◆ TEXT SEGMENT:
Walked my shoes off on my first full day in Paris. I started out at the Rodin Museum and ended up at the Arc de Triomphe. In between I saw the Hotel Invalides, Musee d'Orsay, Garden Tuilleries and avenue Champs-elysses. All in all a full 12 hours of walking was had.

The Rodin Museum has a wonderful garden full of sculptures, including The Thinker. I had a quiet walk through and did a little sketch of a statue in the middle of a pond. I totally forgot about my sketchbook! Crap. Oh well, I did get two sketches in.





After the museum, I ventured into Hotel Invalides as it is right across the street. It is not somewhere I was going to see, but I was there, so why not. I'm glad I did. The place is massive and has the tomb Napoleon is in. Boy did that dude have a bad case of short-mans syndrome. Everything he did was over-the-top. The tomb would fit at least 50 clowns.

◆ DATA PROVIDED:
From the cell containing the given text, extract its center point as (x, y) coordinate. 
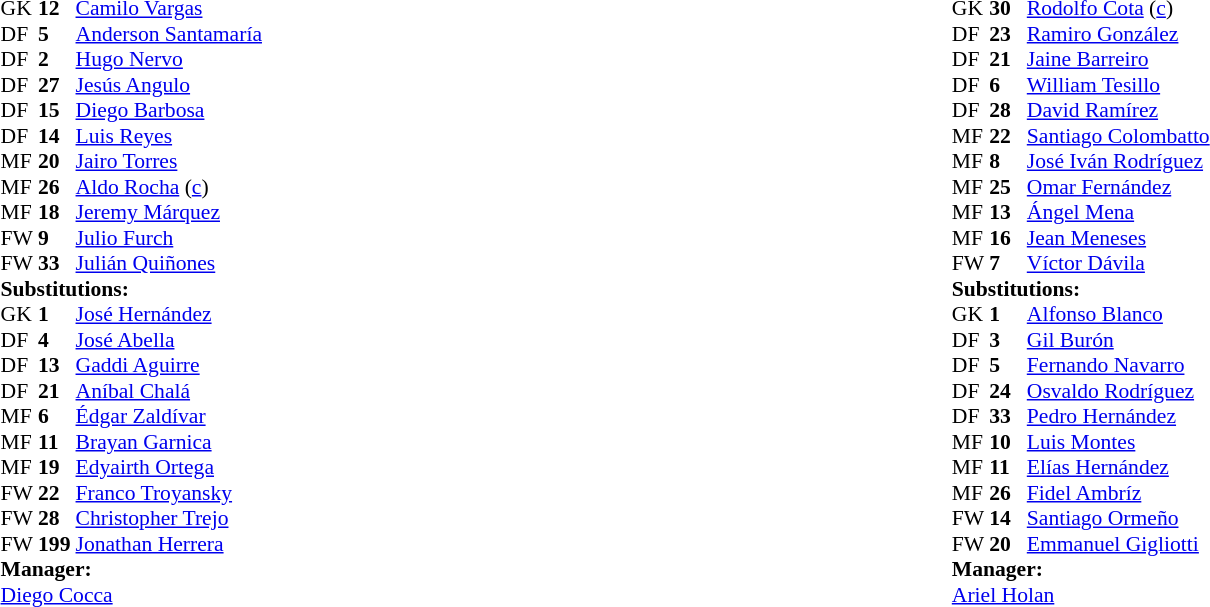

◆ GIVEN PROBLEM 1: In the Paris walking post, how many hours of walking did the first full day take?
◆ GIVEN PROBLEM 2: Which places in Paris does the Paris walking post name as seen on the first full day?
◆ GIVEN PROBLEM 3: Go on with the Paris walking post from its last sentence.
The listing has no role here.

◆ FINAL ANSWER 1: A full 12 hours.

◆ FINAL ANSWER 2: Rodin Museum, Arc de Triomphe, Hotel Invalides, Musee d'Orsay, Garden Tuilleries, avenue Champs-elysses

◆ FINAL ANSWER 3:
I then ventured into the army museum there. I believe it's the biggest in the world (don't quote me on that). The French keep everything. They have thousands of pieces of armor from medieval times alone! And the amount of artillery, swords, crossbows canons and horse armor is impressive.


I would highly recommend seeing this place if you are in Paris. It is beautifully laid out and they have demonstration areas where you can put on the armor to see how it feels.


Another cool thing they have is full depictions of most of their war battles. They have these huge screens that animate a battle and you listen and watch as they show you on maps how the battle was won or lost. I listened to the Battle of Waterloo completely.

What a contradiction though. In London, they have so many monuments and are so proud of defeating Napoleon. And in Paris, they are so proud of Napoleon and his accomplishments. It's interesting to hear both sides. It makes me want to learn much more about this crazy little man.

Afterwards I walked over to the Musee d'Orsay. Ok, this is my favorite museum ever! The amount of impressionism and post-impressionism is, in a word, impressive. The one piece that absolutely "wowed" me was van Gogh's self portrait. I bet you can see it a mile away, it's so bright with colour. The aqua colours in the painting are so bright and contrast greatly with the orange of his hair and beard. It's almost cheerful until you look at his face, which is full of pain.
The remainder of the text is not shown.